*** Provided data Section Begins ***

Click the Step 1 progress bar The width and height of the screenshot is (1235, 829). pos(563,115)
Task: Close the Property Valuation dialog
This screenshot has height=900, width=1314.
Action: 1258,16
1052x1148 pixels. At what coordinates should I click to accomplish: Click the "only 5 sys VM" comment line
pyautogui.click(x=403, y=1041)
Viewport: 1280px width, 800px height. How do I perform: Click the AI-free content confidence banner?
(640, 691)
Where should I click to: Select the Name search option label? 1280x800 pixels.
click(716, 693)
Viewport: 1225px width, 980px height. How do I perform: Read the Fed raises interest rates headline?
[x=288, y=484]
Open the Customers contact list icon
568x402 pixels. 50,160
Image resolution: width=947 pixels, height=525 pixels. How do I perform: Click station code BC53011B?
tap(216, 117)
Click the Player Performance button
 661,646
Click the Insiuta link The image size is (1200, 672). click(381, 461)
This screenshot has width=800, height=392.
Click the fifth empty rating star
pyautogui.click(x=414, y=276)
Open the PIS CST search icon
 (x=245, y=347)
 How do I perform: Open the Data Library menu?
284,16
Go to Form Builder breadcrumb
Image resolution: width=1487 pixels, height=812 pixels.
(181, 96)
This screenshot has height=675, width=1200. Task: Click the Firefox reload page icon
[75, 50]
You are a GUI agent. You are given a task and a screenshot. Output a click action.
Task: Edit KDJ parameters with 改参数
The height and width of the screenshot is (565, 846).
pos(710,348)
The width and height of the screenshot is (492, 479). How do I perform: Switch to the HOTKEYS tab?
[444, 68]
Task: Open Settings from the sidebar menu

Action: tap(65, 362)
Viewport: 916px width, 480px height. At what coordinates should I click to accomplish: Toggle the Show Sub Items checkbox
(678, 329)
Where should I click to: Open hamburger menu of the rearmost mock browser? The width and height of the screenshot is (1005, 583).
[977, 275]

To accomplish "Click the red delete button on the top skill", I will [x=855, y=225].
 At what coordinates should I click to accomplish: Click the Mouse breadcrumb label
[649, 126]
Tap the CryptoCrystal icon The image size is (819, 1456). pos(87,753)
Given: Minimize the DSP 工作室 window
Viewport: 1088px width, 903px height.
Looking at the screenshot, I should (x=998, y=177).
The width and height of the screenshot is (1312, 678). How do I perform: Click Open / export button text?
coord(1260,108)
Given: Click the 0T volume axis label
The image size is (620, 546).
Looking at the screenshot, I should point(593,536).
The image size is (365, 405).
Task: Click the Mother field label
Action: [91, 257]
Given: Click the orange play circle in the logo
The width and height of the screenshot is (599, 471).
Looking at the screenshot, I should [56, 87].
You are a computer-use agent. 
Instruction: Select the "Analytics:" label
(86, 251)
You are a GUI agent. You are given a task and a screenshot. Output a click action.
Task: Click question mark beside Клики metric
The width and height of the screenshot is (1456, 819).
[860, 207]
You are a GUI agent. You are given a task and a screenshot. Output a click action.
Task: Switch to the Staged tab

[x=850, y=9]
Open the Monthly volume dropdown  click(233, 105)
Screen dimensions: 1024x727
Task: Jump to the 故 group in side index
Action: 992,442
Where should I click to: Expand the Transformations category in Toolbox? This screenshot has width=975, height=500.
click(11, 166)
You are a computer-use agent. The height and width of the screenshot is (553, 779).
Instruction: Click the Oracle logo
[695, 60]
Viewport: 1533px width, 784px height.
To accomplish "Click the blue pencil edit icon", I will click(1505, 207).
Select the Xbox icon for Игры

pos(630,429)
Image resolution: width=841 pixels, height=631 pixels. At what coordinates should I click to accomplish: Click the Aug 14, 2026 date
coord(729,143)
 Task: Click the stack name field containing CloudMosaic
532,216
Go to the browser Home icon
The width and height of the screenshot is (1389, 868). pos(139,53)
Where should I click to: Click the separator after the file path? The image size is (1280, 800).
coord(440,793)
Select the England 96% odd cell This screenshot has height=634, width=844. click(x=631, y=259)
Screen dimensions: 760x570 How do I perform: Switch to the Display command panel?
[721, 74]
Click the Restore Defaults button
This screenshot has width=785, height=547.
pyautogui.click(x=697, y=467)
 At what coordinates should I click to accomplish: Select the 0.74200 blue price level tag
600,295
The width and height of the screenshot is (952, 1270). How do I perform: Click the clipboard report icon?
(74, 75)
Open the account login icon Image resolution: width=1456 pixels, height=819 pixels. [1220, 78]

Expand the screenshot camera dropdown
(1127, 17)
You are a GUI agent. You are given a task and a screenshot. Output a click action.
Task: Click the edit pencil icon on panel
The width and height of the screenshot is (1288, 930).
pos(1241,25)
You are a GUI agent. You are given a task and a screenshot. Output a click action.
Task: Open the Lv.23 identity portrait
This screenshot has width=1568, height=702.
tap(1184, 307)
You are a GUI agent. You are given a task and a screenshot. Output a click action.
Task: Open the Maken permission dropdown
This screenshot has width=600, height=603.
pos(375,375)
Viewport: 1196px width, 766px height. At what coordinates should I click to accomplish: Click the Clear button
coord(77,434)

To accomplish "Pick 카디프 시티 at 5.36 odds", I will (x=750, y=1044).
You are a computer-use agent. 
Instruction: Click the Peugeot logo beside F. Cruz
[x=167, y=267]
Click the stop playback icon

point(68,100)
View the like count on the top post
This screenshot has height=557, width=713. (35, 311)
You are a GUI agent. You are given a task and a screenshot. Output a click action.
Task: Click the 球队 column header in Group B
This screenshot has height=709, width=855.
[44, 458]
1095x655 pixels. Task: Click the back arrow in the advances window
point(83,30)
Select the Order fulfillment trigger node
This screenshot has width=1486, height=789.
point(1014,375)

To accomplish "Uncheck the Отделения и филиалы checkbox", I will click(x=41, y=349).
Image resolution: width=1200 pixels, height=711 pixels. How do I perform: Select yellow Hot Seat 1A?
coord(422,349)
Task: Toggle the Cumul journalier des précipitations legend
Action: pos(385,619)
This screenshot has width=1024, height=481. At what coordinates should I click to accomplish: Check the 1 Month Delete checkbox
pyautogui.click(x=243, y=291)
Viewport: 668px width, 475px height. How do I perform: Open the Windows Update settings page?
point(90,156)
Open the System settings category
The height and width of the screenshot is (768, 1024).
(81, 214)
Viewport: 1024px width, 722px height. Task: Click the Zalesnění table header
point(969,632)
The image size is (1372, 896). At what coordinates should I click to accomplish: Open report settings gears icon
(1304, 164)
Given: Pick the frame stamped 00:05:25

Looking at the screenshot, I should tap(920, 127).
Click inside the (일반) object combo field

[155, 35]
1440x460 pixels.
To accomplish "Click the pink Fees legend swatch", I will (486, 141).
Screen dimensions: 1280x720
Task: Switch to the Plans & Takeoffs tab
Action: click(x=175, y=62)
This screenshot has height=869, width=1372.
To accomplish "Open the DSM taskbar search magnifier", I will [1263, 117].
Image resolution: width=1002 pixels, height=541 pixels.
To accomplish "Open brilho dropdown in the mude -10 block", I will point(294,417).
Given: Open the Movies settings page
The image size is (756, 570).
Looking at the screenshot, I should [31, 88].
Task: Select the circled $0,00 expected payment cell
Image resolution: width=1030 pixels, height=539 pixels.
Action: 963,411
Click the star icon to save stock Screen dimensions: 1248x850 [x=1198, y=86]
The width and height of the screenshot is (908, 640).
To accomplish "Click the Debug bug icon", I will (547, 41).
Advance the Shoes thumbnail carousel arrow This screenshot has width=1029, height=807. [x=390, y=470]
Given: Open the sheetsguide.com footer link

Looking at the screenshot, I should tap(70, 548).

*** Provided data Section Ends ***

-- Task item --
Above are some records; extract every one of them exactly.

-- Exercise result --
Click the Step 1 progress bar The width and height of the screenshot is (1235, 829). pos(563,115)
Task: Close the Property Valuation dialog
This screenshot has height=900, width=1314.
Action: 1258,16
1052x1148 pixels. At what coordinates should I click to accomplish: Click the "only 5 sys VM" comment line
pyautogui.click(x=403, y=1041)
Viewport: 1280px width, 800px height. How do I perform: Click the AI-free content confidence banner?
(640, 691)
Where should I click to: Select the Name search option label? 1280x800 pixels.
click(716, 693)
Viewport: 1225px width, 980px height. How do I perform: Read the Fed raises interest rates headline?
[x=288, y=484]
Open the Customers contact list icon
568x402 pixels. 50,160
Image resolution: width=947 pixels, height=525 pixels. How do I perform: Click station code BC53011B?
tap(216, 117)
Click the Player Performance button
 661,646
Click the Insiuta link The image size is (1200, 672). click(381, 461)
This screenshot has width=800, height=392.
Click the fifth empty rating star
pyautogui.click(x=414, y=276)
Open the PIS CST search icon
 (x=245, y=347)
 How do I perform: Open the Data Library menu?
284,16
Go to Form Builder breadcrumb
Image resolution: width=1487 pixels, height=812 pixels.
(181, 96)
This screenshot has height=675, width=1200. Task: Click the Firefox reload page icon
[75, 50]
You are a GUI agent. You are given a task and a screenshot. Output a click action.
Task: Edit KDJ parameters with 改参数
The height and width of the screenshot is (565, 846).
pos(710,348)
The width and height of the screenshot is (492, 479). How do I perform: Switch to the HOTKEYS tab?
[444, 68]
Task: Open Settings from the sidebar menu

Action: tap(65, 362)
Viewport: 916px width, 480px height. At what coordinates should I click to accomplish: Toggle the Show Sub Items checkbox
(678, 329)
Where should I click to: Open hamburger menu of the rearmost mock browser? The width and height of the screenshot is (1005, 583).
[977, 275]

To accomplish "Click the red delete button on the top skill", I will [x=855, y=225].
 At what coordinates should I click to accomplish: Click the Mouse breadcrumb label
[649, 126]
Tap the CryptoCrystal icon The image size is (819, 1456). pos(87,753)
Given: Minimize the DSP 工作室 window
Viewport: 1088px width, 903px height.
Looking at the screenshot, I should (x=998, y=177).
The width and height of the screenshot is (1312, 678). How do I perform: Click Open / export button text?
coord(1260,108)
Given: Click the 0T volume axis label
The image size is (620, 546).
Looking at the screenshot, I should point(593,536).
The image size is (365, 405).
Task: Click the Mother field label
Action: [91, 257]
Given: Click the orange play circle in the logo
The width and height of the screenshot is (599, 471).
Looking at the screenshot, I should [56, 87].
You are a computer-use agent. 
Instruction: Select the "Analytics:" label
(86, 251)
You are a GUI agent. You are given a task and a screenshot. Output a click action.
Task: Click question mark beside Клики metric
The width and height of the screenshot is (1456, 819).
[860, 207]
You are a GUI agent. You are given a task and a screenshot. Output a click action.
Task: Switch to the Staged tab

[x=850, y=9]
Open the Monthly volume dropdown  click(233, 105)
Screen dimensions: 1024x727
Task: Jump to the 故 group in side index
Action: 992,442
Where should I click to: Expand the Transformations category in Toolbox? This screenshot has width=975, height=500.
click(11, 166)
You are a computer-use agent. The height and width of the screenshot is (553, 779).
Instruction: Click the Oracle logo
[695, 60]
Viewport: 1533px width, 784px height.
To accomplish "Click the blue pencil edit icon", I will click(1505, 207).
Select the Xbox icon for Игры

pos(630,429)
Image resolution: width=841 pixels, height=631 pixels. At what coordinates should I click to accomplish: Click the Aug 14, 2026 date
coord(729,143)
 Task: Click the stack name field containing CloudMosaic
532,216
Go to the browser Home icon
The width and height of the screenshot is (1389, 868). pos(139,53)
Where should I click to: Click the separator after the file path? The image size is (1280, 800).
coord(440,793)
Select the England 96% odd cell This screenshot has height=634, width=844. click(x=631, y=259)
Screen dimensions: 760x570 How do I perform: Switch to the Display command panel?
[721, 74]
Click the Restore Defaults button
This screenshot has width=785, height=547.
pyautogui.click(x=697, y=467)
 At what coordinates should I click to accomplish: Select the 0.74200 blue price level tag
600,295
The width and height of the screenshot is (952, 1270). How do I perform: Click the clipboard report icon?
(74, 75)
Open the account login icon Image resolution: width=1456 pixels, height=819 pixels. [1220, 78]

Expand the screenshot camera dropdown
(1127, 17)
You are a GUI agent. You are given a task and a screenshot. Output a click action.
Task: Click the edit pencil icon on panel
The width and height of the screenshot is (1288, 930).
pos(1241,25)
You are a GUI agent. You are given a task and a screenshot. Output a click action.
Task: Open the Lv.23 identity portrait
This screenshot has width=1568, height=702.
tap(1184, 307)
You are a GUI agent. You are given a task and a screenshot. Output a click action.
Task: Open the Maken permission dropdown
This screenshot has width=600, height=603.
pos(375,375)
Viewport: 1196px width, 766px height. At what coordinates should I click to accomplish: Click the Clear button
coord(77,434)

To accomplish "Pick 카디프 시티 at 5.36 odds", I will (x=750, y=1044).
You are a computer-use agent. 
Instruction: Click the Peugeot logo beside F. Cruz
[x=167, y=267]
Click the stop playback icon

point(68,100)
View the like count on the top post
This screenshot has height=557, width=713. (35, 311)
You are a GUI agent. You are given a task and a screenshot. Output a click action.
Task: Click the 球队 column header in Group B
This screenshot has height=709, width=855.
[44, 458]
1095x655 pixels. Task: Click the back arrow in the advances window
point(83,30)
Select the Order fulfillment trigger node
This screenshot has width=1486, height=789.
point(1014,375)

To accomplish "Uncheck the Отделения и филиалы checkbox", I will click(x=41, y=349).
Image resolution: width=1200 pixels, height=711 pixels. How do I perform: Select yellow Hot Seat 1A?
coord(422,349)
Task: Toggle the Cumul journalier des précipitations legend
Action: pos(385,619)
This screenshot has width=1024, height=481. At what coordinates should I click to accomplish: Check the 1 Month Delete checkbox
pyautogui.click(x=243, y=291)
Viewport: 668px width, 475px height. How do I perform: Open the Windows Update settings page?
point(90,156)
Open the System settings category
The height and width of the screenshot is (768, 1024).
(81, 214)
Viewport: 1024px width, 722px height. Task: Click the Zalesnění table header
point(969,632)
The image size is (1372, 896). At what coordinates should I click to accomplish: Open report settings gears icon
(1304, 164)
Given: Pick the frame stamped 00:05:25

Looking at the screenshot, I should tap(920, 127).
Click inside the (일반) object combo field

[155, 35]
1440x460 pixels.
To accomplish "Click the pink Fees legend swatch", I will (486, 141).
Screen dimensions: 1280x720
Task: Switch to the Plans & Takeoffs tab
Action: click(x=175, y=62)
This screenshot has height=869, width=1372.
To accomplish "Open the DSM taskbar search magnifier", I will [1263, 117].
Image resolution: width=1002 pixels, height=541 pixels.
To accomplish "Open brilho dropdown in the mude -10 block", I will point(294,417).
Given: Open the Movies settings page
The image size is (756, 570).
Looking at the screenshot, I should [31, 88].
Task: Select the circled $0,00 expected payment cell
Image resolution: width=1030 pixels, height=539 pixels.
Action: 963,411
Click the star icon to save stock Screen dimensions: 1248x850 [x=1198, y=86]
The width and height of the screenshot is (908, 640).
To accomplish "Click the Debug bug icon", I will (547, 41).
Advance the Shoes thumbnail carousel arrow This screenshot has width=1029, height=807. [x=390, y=470]
Given: Open the sheetsguide.com footer link

Looking at the screenshot, I should tap(70, 548).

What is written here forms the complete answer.